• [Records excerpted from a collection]
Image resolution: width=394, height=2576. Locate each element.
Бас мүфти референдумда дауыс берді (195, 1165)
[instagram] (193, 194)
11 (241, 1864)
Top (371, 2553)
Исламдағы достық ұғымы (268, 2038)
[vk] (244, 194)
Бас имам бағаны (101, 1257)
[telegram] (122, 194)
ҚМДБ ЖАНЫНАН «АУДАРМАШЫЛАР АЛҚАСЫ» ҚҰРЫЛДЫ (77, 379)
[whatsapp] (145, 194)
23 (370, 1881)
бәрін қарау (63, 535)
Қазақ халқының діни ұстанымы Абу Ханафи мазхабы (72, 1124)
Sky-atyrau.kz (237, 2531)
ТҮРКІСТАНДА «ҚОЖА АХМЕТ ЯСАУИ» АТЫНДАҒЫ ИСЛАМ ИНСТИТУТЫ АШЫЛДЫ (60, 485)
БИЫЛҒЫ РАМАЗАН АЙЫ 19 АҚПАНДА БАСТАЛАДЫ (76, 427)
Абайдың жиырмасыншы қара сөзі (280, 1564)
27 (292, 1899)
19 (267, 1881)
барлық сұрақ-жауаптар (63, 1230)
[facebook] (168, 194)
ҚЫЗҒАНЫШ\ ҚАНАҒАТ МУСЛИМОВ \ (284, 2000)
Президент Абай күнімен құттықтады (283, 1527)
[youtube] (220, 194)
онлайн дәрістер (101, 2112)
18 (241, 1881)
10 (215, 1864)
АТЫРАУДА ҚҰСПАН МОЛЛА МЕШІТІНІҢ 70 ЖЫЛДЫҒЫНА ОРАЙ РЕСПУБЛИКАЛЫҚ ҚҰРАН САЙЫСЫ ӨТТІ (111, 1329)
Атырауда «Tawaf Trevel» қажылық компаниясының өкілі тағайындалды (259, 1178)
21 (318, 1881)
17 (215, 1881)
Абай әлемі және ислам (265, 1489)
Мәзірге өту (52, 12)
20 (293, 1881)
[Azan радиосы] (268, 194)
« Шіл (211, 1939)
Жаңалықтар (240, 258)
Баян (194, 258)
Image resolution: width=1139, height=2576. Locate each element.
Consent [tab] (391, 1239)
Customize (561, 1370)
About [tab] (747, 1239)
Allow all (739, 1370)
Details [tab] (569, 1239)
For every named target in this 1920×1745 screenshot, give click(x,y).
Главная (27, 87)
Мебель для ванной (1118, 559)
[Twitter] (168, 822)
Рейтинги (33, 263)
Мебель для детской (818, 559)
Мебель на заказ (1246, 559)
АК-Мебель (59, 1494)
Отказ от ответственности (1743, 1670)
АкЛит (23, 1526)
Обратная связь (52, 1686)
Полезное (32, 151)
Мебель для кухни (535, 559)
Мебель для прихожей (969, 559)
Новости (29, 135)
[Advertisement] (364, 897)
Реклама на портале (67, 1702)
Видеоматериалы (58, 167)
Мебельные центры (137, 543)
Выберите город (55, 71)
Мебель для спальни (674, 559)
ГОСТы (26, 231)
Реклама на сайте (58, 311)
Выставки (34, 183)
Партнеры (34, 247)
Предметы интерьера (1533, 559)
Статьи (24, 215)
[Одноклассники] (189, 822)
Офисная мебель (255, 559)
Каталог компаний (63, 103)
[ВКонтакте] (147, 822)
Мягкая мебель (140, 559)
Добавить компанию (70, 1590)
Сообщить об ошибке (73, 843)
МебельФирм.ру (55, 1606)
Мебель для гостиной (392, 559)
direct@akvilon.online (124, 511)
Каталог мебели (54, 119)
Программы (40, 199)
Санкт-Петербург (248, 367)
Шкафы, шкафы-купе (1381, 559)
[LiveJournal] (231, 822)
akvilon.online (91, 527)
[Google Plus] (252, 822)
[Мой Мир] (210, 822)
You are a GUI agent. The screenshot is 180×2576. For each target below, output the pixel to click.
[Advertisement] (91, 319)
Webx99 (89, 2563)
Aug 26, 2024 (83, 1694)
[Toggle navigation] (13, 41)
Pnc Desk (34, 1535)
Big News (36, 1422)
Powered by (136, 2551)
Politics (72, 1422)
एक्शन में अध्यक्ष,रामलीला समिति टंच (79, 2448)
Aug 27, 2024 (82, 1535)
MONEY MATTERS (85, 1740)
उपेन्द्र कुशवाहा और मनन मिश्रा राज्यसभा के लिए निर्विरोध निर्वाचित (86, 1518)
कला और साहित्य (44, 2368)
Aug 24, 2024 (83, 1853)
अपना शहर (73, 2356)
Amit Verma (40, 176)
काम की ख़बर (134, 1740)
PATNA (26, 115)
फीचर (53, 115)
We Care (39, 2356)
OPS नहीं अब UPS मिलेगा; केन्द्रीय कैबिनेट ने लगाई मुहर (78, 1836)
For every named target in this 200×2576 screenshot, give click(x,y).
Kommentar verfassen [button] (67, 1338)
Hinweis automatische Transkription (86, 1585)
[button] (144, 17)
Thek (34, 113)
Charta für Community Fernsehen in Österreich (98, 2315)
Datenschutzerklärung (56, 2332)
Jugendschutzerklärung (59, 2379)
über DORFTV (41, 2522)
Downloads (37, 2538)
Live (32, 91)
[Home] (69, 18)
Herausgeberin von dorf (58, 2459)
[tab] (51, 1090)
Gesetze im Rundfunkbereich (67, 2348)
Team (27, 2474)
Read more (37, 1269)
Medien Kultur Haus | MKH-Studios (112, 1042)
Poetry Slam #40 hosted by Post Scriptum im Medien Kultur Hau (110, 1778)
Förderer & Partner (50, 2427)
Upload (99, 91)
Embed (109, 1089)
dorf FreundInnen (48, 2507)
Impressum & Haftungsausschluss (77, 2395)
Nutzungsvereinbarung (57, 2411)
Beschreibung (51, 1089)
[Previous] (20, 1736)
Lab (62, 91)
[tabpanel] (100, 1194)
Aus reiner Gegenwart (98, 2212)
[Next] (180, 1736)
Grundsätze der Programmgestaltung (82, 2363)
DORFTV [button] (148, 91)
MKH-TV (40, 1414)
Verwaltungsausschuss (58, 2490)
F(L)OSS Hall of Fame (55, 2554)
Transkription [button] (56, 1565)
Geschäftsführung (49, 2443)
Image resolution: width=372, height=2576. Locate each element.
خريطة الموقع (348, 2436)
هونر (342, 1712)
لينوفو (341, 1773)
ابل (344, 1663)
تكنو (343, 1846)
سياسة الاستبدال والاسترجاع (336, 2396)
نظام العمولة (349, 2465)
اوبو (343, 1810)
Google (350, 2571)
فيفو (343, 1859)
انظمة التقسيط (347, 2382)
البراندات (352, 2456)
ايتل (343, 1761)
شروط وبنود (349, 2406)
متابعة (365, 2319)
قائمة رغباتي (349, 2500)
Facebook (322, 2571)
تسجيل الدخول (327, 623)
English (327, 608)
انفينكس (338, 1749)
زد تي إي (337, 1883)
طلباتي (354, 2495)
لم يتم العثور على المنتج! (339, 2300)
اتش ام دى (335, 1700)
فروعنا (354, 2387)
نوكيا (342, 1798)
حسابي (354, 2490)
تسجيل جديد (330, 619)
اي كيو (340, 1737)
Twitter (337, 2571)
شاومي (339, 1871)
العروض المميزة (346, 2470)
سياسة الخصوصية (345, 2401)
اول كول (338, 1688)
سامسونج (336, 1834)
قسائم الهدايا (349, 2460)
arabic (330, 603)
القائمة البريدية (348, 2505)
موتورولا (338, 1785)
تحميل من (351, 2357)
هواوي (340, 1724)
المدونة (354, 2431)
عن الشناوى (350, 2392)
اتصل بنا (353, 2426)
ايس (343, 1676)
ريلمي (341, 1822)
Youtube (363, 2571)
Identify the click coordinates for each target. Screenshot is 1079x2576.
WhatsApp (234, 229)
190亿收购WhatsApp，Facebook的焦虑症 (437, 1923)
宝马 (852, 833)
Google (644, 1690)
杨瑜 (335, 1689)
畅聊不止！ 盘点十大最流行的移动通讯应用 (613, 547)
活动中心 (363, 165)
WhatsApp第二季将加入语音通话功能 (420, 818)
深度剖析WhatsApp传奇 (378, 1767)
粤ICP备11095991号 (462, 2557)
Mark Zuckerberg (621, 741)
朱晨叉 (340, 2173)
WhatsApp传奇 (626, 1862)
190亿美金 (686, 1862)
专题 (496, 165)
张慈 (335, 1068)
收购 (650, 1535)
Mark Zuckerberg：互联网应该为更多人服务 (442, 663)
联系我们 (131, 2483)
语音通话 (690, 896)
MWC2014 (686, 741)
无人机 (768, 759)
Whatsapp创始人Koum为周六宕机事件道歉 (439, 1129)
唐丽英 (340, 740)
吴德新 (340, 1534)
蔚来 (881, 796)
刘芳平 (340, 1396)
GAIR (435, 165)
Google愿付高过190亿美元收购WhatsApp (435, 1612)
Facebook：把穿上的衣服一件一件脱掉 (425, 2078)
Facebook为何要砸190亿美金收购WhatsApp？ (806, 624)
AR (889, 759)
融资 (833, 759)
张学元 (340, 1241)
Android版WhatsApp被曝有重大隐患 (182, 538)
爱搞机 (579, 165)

• [The problem] How many lines in the entries above hold the string "give"? Answer with the number and nothing more.

• [Written solution] 2